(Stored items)
===============
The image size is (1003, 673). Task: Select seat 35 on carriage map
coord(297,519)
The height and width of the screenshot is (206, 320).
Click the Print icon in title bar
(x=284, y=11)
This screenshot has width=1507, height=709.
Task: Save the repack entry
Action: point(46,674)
===============
> **REQUIRED ACTION**
Start at the line with "The height and" and stop at the end of the records. Write those lines out exactly and add nothing.

> **EXERCISE RESPONSE**
The height and width of the screenshot is (206, 320).
Click the Print icon in title bar
(x=284, y=11)
This screenshot has width=1507, height=709.
Task: Save the repack entry
Action: point(46,674)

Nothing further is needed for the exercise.